Life is getting more and more expensive, landlords are raising rental prices, and of course utility costs are also rising steeply in rentals. In such a situation you have to be very smart not to spend all your money on accommodation.
More people in a bigger apartment is a good thing, but watch out for the overheads!
You don’t have to pay a lot more for a relatively spacious place if you make the big compromise of renting a bigger apartment with your friends. Today, you can hardly find a one-room apartment in Budapest for less than 100,000 HUF plus utilities, and in a major rural city for less than 70-80,000 HUF.

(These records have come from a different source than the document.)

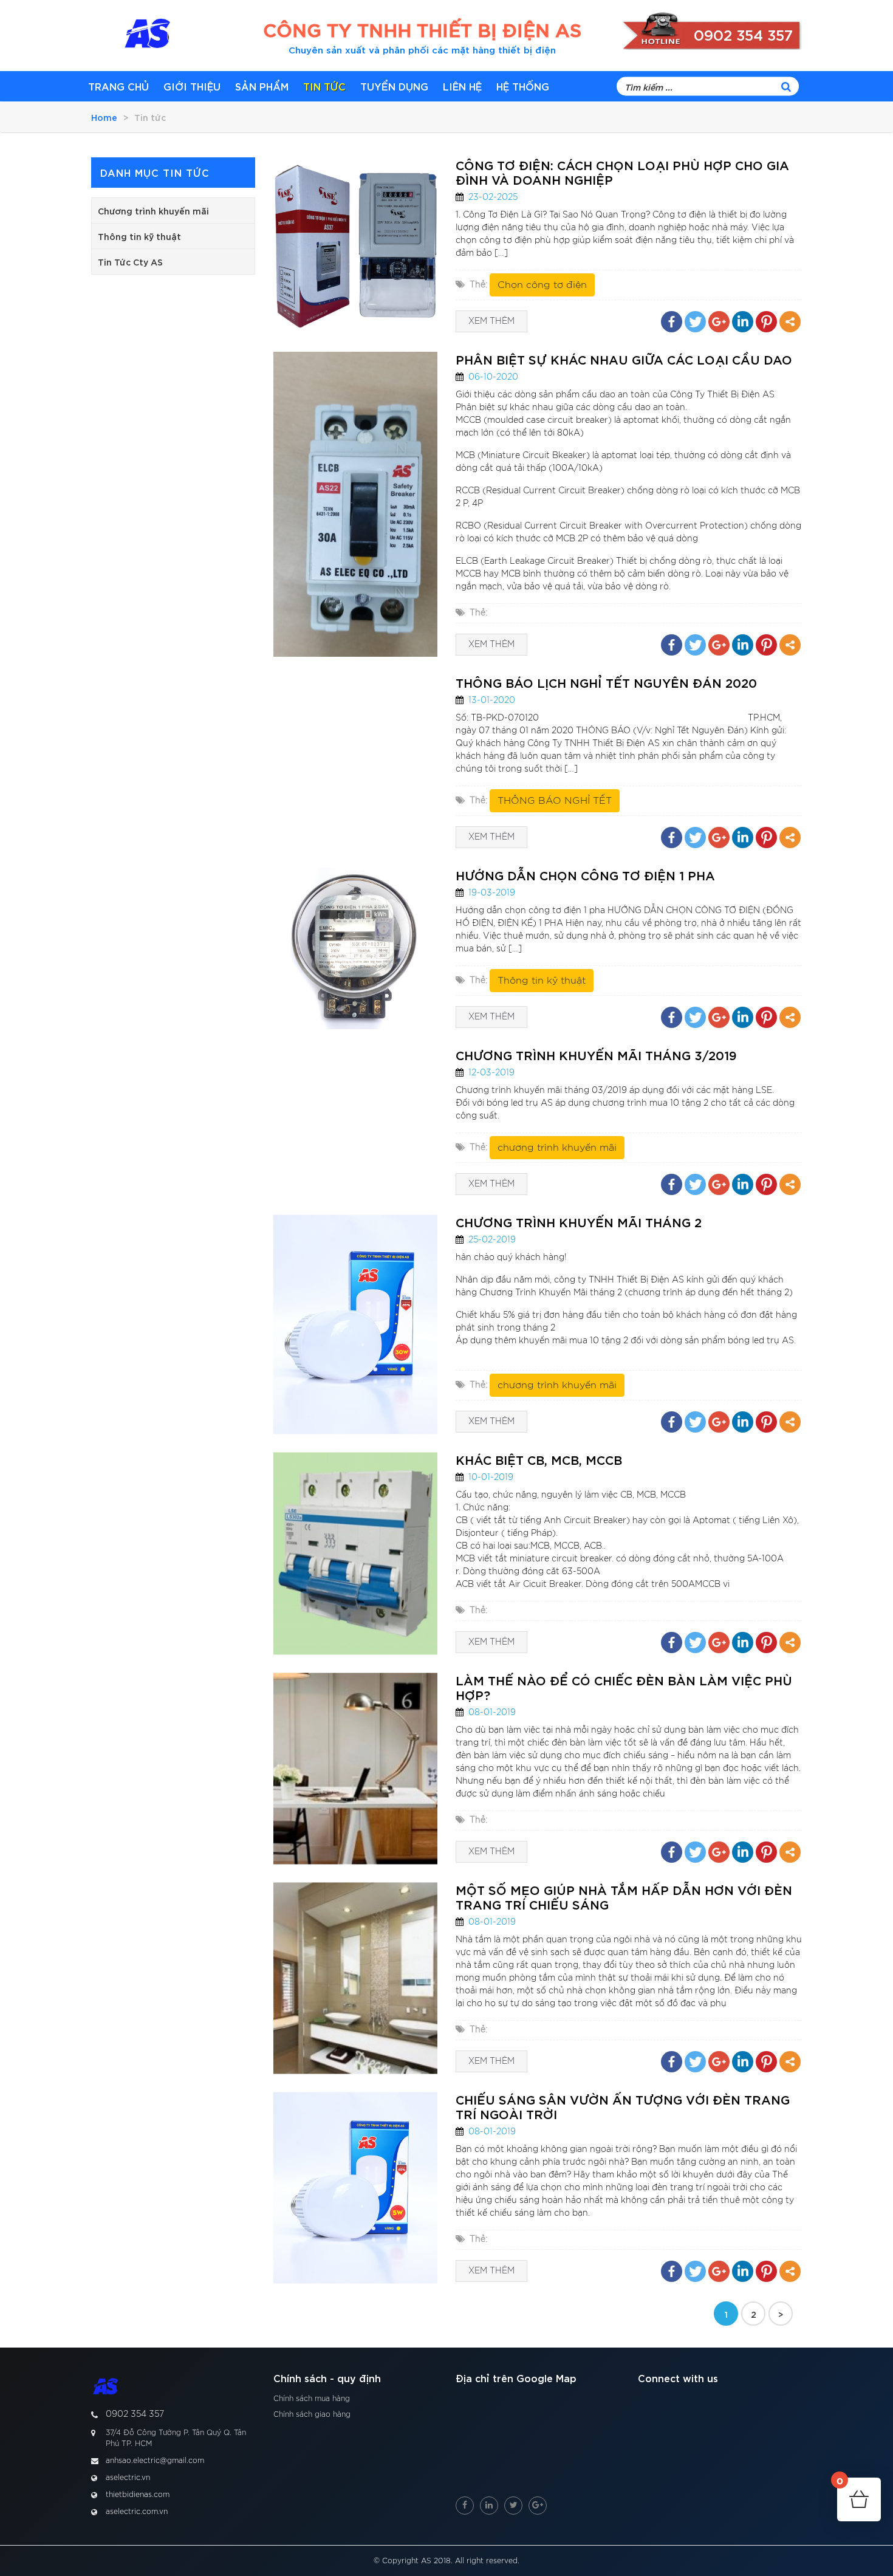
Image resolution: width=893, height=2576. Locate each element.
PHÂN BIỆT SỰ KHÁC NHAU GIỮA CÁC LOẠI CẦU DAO (624, 359)
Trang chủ (118, 86)
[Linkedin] (742, 321)
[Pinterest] (766, 321)
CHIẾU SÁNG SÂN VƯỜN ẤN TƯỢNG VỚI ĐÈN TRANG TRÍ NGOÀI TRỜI (623, 2106)
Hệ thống (522, 86)
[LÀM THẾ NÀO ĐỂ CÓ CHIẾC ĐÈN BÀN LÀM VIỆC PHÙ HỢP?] (355, 1768)
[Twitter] (695, 321)
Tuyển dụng (394, 86)
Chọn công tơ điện (542, 285)
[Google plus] (719, 321)
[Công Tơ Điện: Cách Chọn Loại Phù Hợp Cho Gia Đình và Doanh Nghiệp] (355, 245)
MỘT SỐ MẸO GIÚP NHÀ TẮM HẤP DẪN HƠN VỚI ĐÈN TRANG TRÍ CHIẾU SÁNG (624, 1896)
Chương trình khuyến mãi (153, 210)
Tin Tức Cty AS (130, 261)
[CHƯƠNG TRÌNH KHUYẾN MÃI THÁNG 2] (355, 1324)
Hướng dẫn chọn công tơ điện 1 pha (585, 875)
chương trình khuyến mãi (557, 1148)
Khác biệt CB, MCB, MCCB (539, 1459)
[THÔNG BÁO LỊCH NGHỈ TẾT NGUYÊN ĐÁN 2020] (355, 762)
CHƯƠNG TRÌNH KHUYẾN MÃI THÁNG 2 (579, 1221)
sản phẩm (262, 86)
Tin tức (324, 86)
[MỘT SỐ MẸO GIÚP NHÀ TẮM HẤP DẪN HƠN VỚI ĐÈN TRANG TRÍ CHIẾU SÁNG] (355, 1978)
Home (104, 117)
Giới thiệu (192, 86)
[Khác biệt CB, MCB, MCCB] (355, 1553)
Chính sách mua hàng (311, 2398)
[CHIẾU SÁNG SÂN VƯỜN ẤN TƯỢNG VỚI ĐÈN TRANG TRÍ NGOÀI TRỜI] (355, 2187)
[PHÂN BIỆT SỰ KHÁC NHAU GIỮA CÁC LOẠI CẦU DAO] (355, 504)
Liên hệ (462, 86)
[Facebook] (671, 321)
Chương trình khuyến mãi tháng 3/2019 (596, 1054)
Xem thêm (491, 321)
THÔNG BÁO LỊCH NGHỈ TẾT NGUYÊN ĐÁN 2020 (606, 682)
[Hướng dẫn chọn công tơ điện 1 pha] (355, 948)
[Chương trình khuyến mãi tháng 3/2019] (355, 1121)
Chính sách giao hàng (312, 2414)
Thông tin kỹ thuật (139, 236)
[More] (790, 321)
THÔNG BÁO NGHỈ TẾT (555, 801)
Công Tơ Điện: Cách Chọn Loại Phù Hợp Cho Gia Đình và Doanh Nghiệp (622, 172)
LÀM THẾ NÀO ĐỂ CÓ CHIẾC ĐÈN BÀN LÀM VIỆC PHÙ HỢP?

However, for twice that price, a 2+2 half-room apartment is easy to find. So if the two of you get together, you will have one big room for each of you, and if you rent out the two smaller rooms for 40-50 thousand each, your costs will be halved and the overheads will be divided into four, not two.
Don’t just look near the school!
Coming to Budapest – or any other university town – from other parts of the country or abroad, students tend to opt for incredible comfort and look for an apartment just a few steps away from the university. However, good rents are rare in the vicinity of higher education institutions, which are typically located in or near the city centre (at most, they can trickle down from upper years students on a “dying out” basis). And even if there is one, it is dirt expensive!

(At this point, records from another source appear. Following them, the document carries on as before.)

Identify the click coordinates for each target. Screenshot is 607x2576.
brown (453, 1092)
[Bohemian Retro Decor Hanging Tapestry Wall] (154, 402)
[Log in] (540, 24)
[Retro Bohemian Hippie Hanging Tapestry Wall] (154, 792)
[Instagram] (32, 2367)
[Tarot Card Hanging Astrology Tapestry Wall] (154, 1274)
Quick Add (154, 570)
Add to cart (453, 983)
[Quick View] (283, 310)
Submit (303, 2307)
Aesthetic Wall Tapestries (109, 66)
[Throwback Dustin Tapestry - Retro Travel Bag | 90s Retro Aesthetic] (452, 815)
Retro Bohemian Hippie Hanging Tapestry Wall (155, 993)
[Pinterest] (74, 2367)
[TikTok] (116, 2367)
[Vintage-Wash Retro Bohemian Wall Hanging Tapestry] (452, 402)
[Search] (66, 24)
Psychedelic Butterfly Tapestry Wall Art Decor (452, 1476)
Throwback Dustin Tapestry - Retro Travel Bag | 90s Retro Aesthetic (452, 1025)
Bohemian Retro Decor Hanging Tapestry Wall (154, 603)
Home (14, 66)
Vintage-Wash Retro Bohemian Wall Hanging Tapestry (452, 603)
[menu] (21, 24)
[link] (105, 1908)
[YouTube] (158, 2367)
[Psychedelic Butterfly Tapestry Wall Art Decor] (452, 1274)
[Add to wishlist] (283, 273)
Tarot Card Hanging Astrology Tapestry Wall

Of course, you don’t have to move an hour away from your school, think about what is at most 20-30 minutes away by public transport from an institution near a metro, tram or bus line, for example. It’s important to measure your time during weekday rush hour!

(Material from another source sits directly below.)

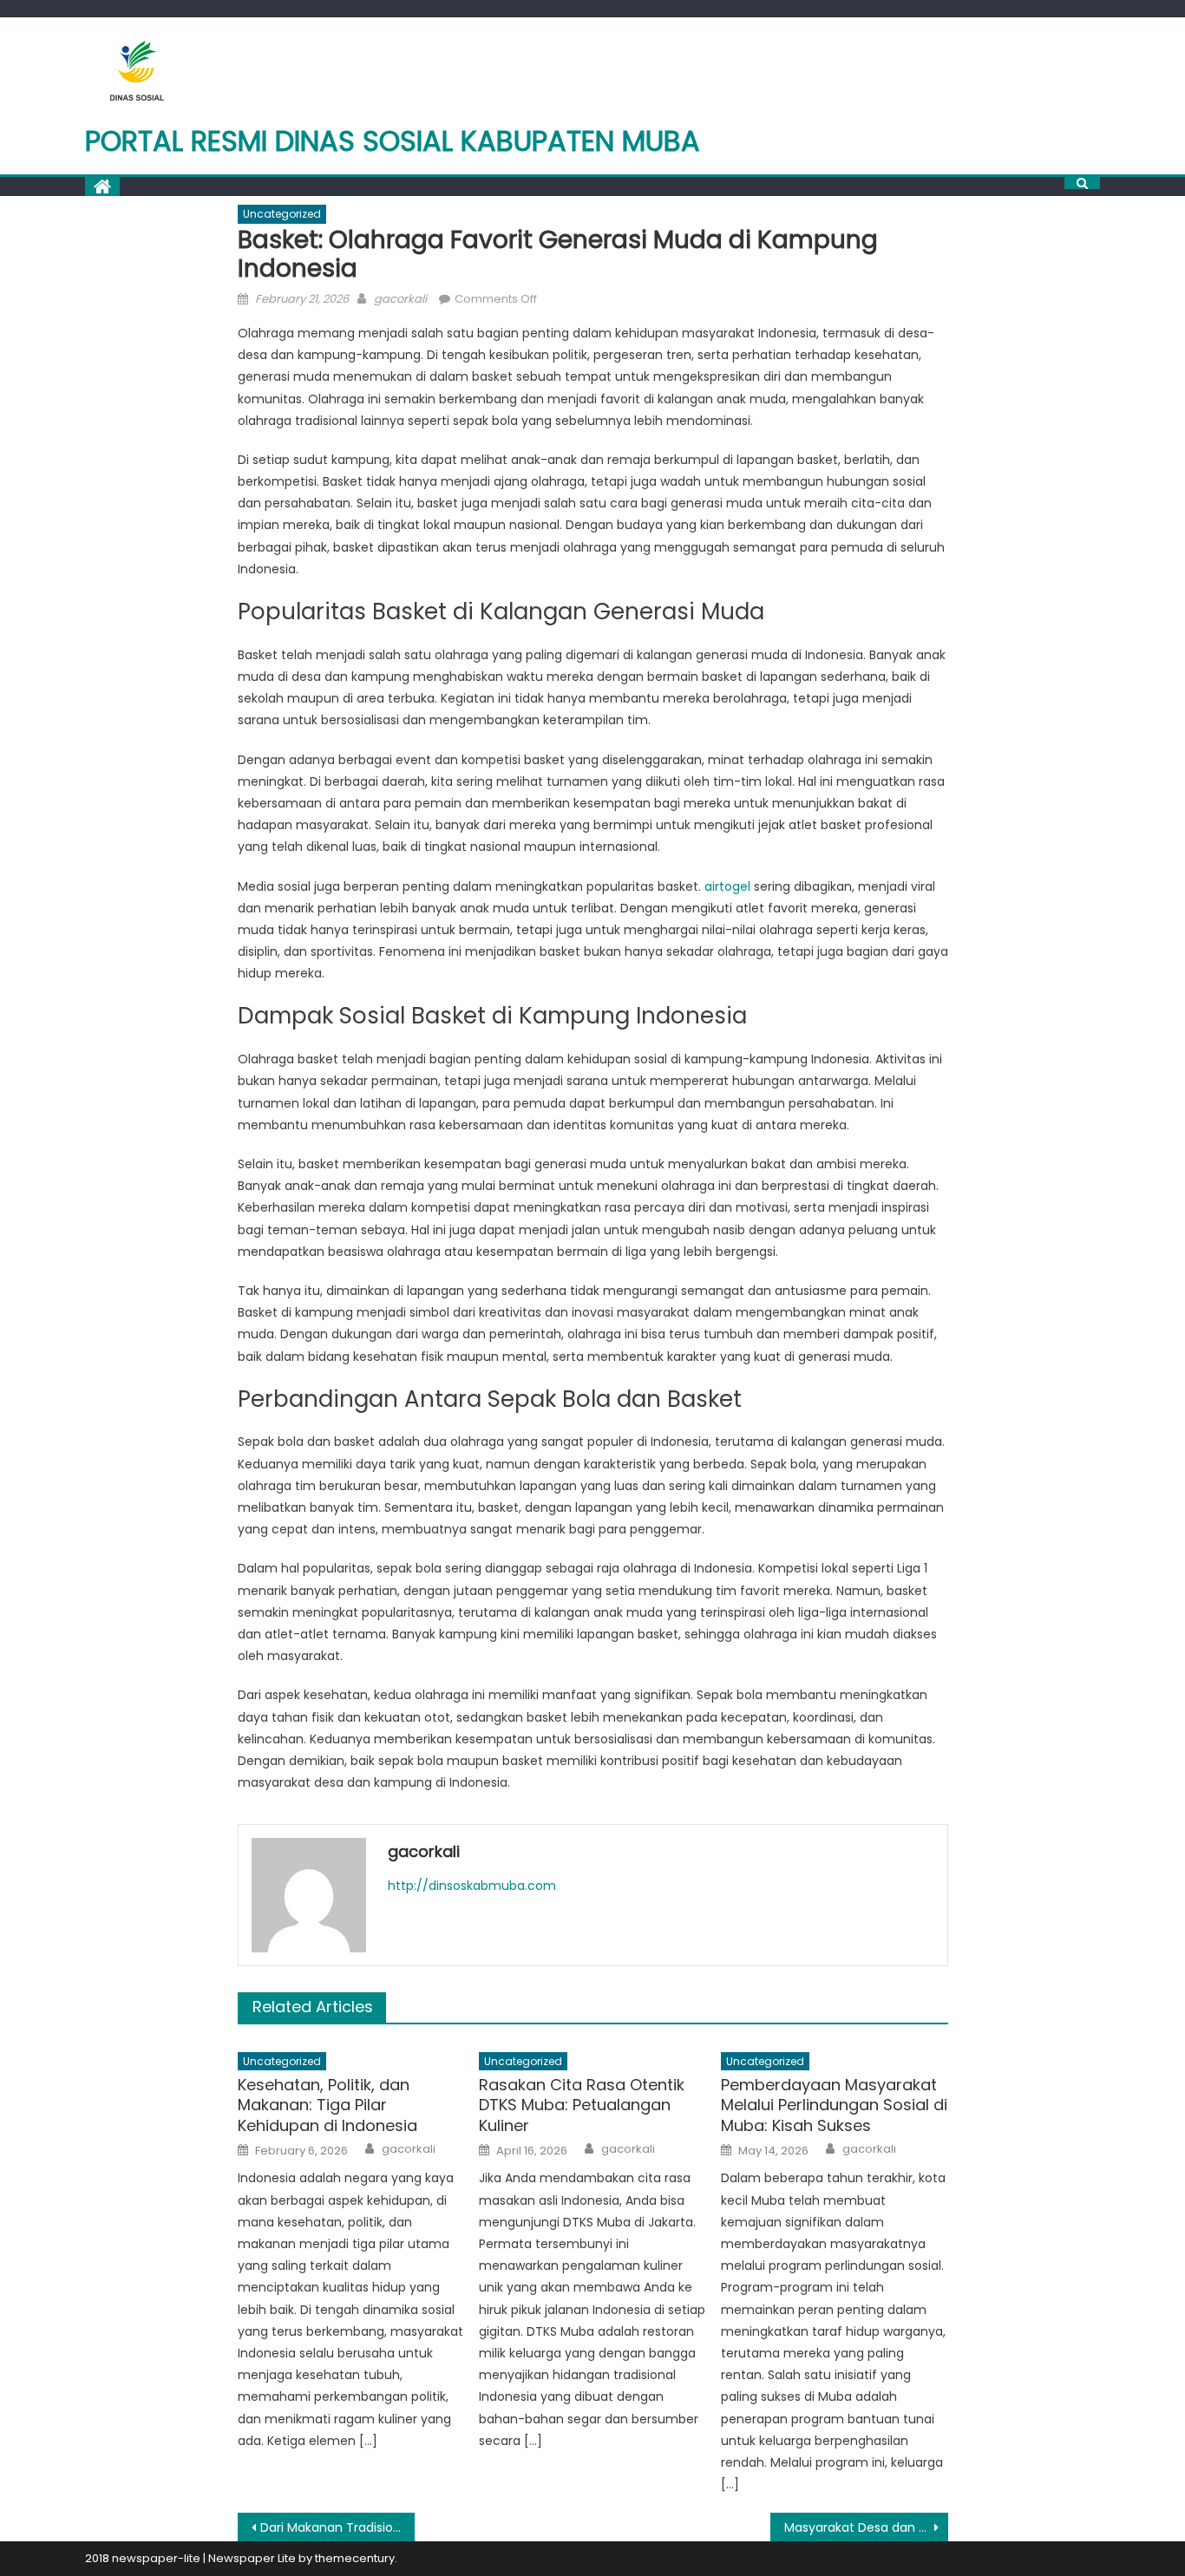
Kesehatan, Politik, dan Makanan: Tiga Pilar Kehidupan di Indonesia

Pay more, but save a lot on your bills!
Nine out of ten tenants – at least so far – have only considered the monthly rent, plus perhaps the deposit, when looking for an apartment. This attitude is slowly changing as the cost of overheads rises. With rising electricity and gas prices, it has become more important than ever to choose energy-efficient homes that can be heated and cooled at a reasonable cost.
If it’s very new, it’s (much) better – preferably with a heat pump!
A newly-built home with a high energy rating of at least BB can now consume much less energy than a home of a similar size built only 5-6(!) years ago. Newer homes, for example, can avoid gas appliance repairs and maintenance, and heat pumps offer very good rates and even provide cooling in summer. If you find an AA rated or better apartment as a tenant, rent it, and you’re guaranteed to keep your bills low, no matter how expensive gas or electricity gets.
Try a nice room with nice roommates
If you’re not financially fortunate and/or not brave enough to rent a large apartment with a deposit and sublet a room yourself (there are risks in that too), then look for rooms to rent. You can search on the university’s website, on a social networking site, even in a specific group, so you can easily gather information about your prospective roommates in advance.